◆ What you should do
Starting at the first line of the records below, transcribe each line exactly, ending with the line that contains "This screenshot has width=1568, height=439.".

◆ Data for the task
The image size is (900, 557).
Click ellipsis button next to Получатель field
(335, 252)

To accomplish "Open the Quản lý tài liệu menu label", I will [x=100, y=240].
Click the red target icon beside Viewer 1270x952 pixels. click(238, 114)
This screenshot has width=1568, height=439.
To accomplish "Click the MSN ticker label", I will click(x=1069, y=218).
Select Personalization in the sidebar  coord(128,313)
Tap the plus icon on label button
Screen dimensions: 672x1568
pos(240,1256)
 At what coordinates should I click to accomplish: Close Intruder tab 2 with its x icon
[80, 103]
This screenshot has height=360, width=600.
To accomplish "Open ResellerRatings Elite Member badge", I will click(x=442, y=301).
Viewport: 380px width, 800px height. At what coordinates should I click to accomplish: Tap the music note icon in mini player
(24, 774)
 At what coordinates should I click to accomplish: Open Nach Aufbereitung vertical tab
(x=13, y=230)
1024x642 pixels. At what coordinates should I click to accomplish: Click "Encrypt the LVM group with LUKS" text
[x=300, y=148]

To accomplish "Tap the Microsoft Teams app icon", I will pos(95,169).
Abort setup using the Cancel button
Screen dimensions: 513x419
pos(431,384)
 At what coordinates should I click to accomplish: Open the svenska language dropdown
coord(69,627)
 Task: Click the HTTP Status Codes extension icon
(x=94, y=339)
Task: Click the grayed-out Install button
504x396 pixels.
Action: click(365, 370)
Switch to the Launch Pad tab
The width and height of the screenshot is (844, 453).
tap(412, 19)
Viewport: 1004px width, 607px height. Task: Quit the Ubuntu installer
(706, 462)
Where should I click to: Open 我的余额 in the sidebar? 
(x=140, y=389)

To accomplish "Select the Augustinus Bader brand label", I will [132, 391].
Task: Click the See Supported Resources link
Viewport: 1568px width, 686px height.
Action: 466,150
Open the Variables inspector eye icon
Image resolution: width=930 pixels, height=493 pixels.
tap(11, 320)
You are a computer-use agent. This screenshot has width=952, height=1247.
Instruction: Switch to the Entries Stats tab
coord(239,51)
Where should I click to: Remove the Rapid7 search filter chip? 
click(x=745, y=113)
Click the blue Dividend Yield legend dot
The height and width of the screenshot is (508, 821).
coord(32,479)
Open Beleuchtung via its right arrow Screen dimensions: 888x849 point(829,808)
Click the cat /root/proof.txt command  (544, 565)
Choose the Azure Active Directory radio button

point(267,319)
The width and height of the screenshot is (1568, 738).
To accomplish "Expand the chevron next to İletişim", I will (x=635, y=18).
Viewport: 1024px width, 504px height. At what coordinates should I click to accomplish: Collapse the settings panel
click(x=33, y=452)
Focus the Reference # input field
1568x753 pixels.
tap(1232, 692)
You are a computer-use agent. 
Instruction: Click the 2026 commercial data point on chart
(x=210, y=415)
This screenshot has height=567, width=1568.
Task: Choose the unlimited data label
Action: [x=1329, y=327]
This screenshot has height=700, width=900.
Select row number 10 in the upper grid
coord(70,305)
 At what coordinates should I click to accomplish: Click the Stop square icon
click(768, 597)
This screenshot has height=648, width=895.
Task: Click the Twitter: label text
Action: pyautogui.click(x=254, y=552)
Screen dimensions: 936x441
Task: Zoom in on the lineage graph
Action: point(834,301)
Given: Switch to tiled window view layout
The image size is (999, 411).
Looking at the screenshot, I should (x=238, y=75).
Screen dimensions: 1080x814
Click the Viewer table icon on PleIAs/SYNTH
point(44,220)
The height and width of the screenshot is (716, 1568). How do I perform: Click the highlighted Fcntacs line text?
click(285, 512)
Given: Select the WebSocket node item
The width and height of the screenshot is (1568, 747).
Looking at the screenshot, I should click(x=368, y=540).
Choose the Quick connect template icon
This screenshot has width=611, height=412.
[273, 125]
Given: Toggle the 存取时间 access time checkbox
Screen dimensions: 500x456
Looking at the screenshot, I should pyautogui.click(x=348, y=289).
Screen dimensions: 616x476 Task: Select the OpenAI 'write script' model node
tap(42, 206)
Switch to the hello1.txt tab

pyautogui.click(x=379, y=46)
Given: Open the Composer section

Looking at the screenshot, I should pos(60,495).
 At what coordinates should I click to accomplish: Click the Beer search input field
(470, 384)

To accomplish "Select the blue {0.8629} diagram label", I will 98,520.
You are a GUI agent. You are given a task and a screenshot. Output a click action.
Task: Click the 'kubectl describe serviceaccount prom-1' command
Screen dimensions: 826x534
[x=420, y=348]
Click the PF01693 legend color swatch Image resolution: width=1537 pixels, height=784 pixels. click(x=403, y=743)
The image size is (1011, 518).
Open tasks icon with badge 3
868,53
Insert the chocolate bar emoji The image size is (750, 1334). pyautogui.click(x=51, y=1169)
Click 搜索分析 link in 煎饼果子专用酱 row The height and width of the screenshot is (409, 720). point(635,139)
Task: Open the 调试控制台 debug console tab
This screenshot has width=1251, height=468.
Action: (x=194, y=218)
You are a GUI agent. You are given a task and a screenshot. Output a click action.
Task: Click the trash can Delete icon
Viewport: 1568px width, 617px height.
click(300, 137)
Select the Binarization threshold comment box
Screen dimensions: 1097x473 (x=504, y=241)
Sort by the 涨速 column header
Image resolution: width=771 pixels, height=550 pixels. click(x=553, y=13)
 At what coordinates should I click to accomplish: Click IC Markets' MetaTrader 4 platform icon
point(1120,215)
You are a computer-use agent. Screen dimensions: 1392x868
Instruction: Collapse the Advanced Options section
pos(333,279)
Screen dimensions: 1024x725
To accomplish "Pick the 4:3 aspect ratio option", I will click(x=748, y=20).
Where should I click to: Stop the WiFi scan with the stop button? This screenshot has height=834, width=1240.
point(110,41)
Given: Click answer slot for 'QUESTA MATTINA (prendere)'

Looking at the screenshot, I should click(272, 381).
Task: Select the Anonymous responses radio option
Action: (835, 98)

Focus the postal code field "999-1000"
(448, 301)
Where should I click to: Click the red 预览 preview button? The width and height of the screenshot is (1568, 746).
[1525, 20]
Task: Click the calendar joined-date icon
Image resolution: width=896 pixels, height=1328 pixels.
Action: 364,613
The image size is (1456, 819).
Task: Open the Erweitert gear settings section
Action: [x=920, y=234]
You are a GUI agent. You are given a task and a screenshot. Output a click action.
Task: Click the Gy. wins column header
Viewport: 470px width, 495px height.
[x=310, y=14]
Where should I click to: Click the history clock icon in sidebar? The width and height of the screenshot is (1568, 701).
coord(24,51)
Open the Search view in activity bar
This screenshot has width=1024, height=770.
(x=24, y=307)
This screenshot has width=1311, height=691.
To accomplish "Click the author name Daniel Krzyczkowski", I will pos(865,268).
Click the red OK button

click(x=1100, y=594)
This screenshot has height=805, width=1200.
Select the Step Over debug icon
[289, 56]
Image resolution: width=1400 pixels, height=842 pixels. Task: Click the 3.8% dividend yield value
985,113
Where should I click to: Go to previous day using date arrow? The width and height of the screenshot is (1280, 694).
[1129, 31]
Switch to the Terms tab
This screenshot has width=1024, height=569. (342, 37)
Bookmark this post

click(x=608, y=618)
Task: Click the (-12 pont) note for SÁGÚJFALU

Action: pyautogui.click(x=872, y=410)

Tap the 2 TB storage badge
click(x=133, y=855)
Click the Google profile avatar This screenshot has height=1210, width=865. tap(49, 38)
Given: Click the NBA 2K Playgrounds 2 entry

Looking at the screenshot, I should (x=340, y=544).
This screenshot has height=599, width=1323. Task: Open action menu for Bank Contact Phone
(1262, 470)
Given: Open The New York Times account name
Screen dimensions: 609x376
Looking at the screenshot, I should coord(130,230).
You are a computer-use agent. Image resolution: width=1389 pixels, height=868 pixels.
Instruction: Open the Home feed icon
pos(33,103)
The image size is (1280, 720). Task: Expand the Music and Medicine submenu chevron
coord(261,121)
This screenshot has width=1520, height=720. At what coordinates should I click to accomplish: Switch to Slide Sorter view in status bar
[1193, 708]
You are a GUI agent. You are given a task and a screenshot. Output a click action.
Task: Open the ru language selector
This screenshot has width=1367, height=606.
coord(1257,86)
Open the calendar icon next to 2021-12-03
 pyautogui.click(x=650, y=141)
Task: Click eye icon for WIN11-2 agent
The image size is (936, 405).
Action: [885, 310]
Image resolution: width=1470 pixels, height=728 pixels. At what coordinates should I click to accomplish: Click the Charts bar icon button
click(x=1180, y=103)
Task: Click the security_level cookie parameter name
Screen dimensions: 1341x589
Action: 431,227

◆ Task result
The image size is (900, 557).
Click ellipsis button next to Получатель field
(335, 252)

To accomplish "Open the Quản lý tài liệu menu label", I will [x=100, y=240].
Click the red target icon beside Viewer 1270x952 pixels. click(238, 114)
This screenshot has width=1568, height=439.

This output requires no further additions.